One of the interesting aspects of the retreat, which is not particularly connected to the teaching at SOTS as far as I know, is the recovery of the charismatic aspect of Quaker worship apparently present in the beginning but long dormant in much of Western Quakerism. I noted the presence of weeping, moaning, speaking in tongues, and quaking which probably mirror the experience of early Friends. There was also strong feeling that extended worship was needed, not just the one hour worship times typical of modern Friends. The charismatic feel also borrows from the broader Christian tradition, including the use of song with active participation elements like clapping, and response to ministry such as Amens. In addition, there was a healing service with laying on of hands for those interested during the free time.

During the Saturday evening worship, there was a very lively reading of the third and fourth chapters of Acts. This reminded me of some major points which keep coming to me which relate strongly to the content of Acts.

  1. Spiritual Power.  In Acts, the disciples are shown as being the vessels of the power of God, power which is so evident that it is noticed by all, believers or not, discerning or not.  In the passage read, it is the healing of the lame man which shows this power. This power was, of course, very evident in the ministry of Jesus.  This power was also evident in the ministry of George Fox (see The Gift of Healing in the Life of George Fox), albeit it was largely expurgated from his Journal by its editors.  It is a challenge to us.  Are we so filled with the Spirit of Christ that God's power is evident through us to those around us?

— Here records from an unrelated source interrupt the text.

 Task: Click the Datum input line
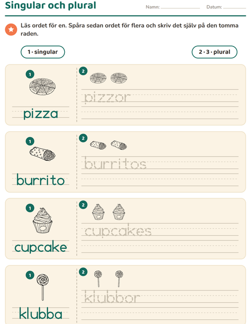click(x=234, y=7)
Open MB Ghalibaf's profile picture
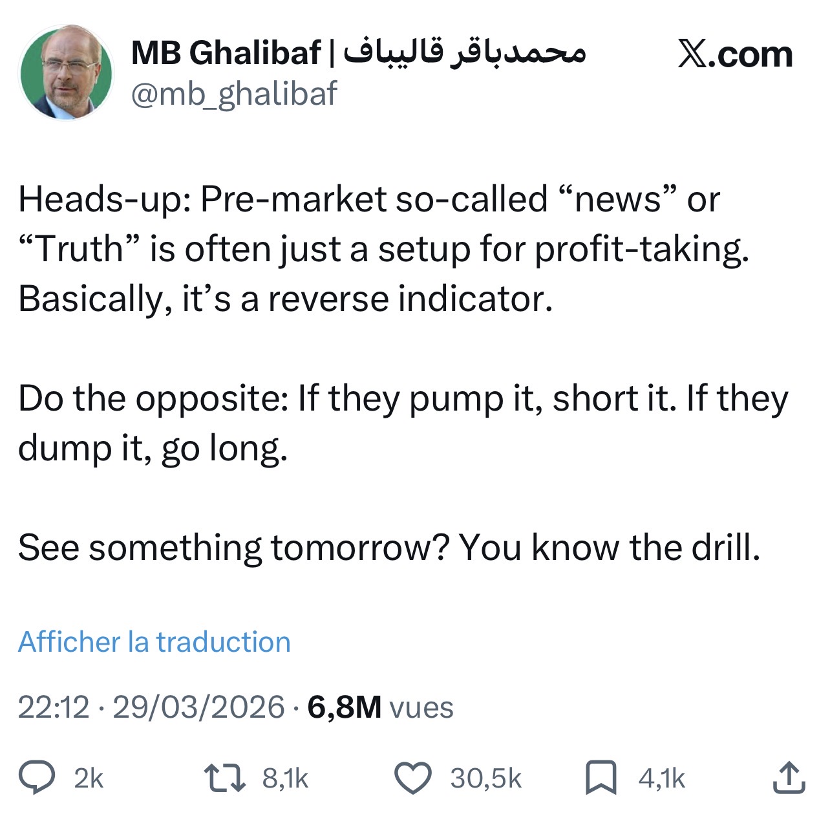The width and height of the screenshot is (830, 827). [67, 73]
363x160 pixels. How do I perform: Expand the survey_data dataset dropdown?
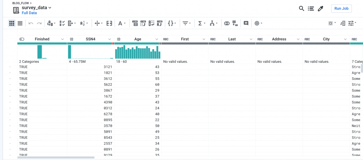click(37, 7)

  2. Identification with Jesus Christ. In Acts, quite evident in the particular passage, the disciples clearly and unabashedly associate the exercise of power to it being in the name of Jesus Christ.  They are in trouble with the officials not for the healing, but for the relentless insistence that it was only through Jesus Christ that it was accomplished. No matter what the consequences, they will not fall back from that declaration.  The revelation to George Fox upon which the Society of Friends was that "There is One, even Christ Jesus, who can speak to thy condition." Today many Friends are inclined to say that the power can come through other means than Jesus Christ.  But it seems to me that the spiritual power - the "signs and wonders" - are inextricably tied to the understanding that it is the name of Jesus Christ through which this can be accomplished.  We dilute the power when we are not bold in proclaiming that Jesus Christ is exactly whom the New Testament says He is.

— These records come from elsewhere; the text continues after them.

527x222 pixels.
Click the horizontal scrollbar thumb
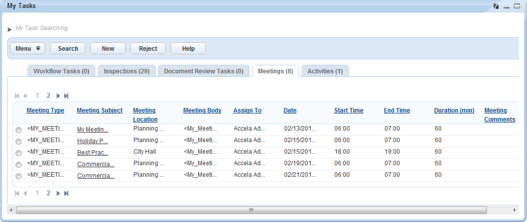pos(251,210)
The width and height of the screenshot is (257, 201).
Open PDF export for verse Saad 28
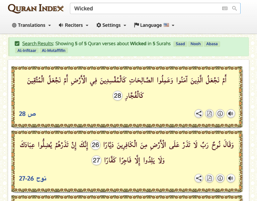209,114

  3. A God for All Peoples. Later in Acts, the disciples learn that the Gospel is for all peoples, and does not require cultural uniformity of believers. Where the churches established in the apostolic era were in locations with different people groups around, there are indications that the churches contained a mixture of those groups. Christ transcends the differences in this world of ethnicity, class, culture, gender, etc. The church, the body of Christ, is to reflect that transcendence. That many Quaker meetings located in diverse areas are predominantly composed of white, middle class people with a great deal of cultural uniformity is an abomination in the eyes of God, IMHO. I believe this glaring failure to reflect Christ's transcendence of these worldly differences seriously impedes the ability of Friends to serve God.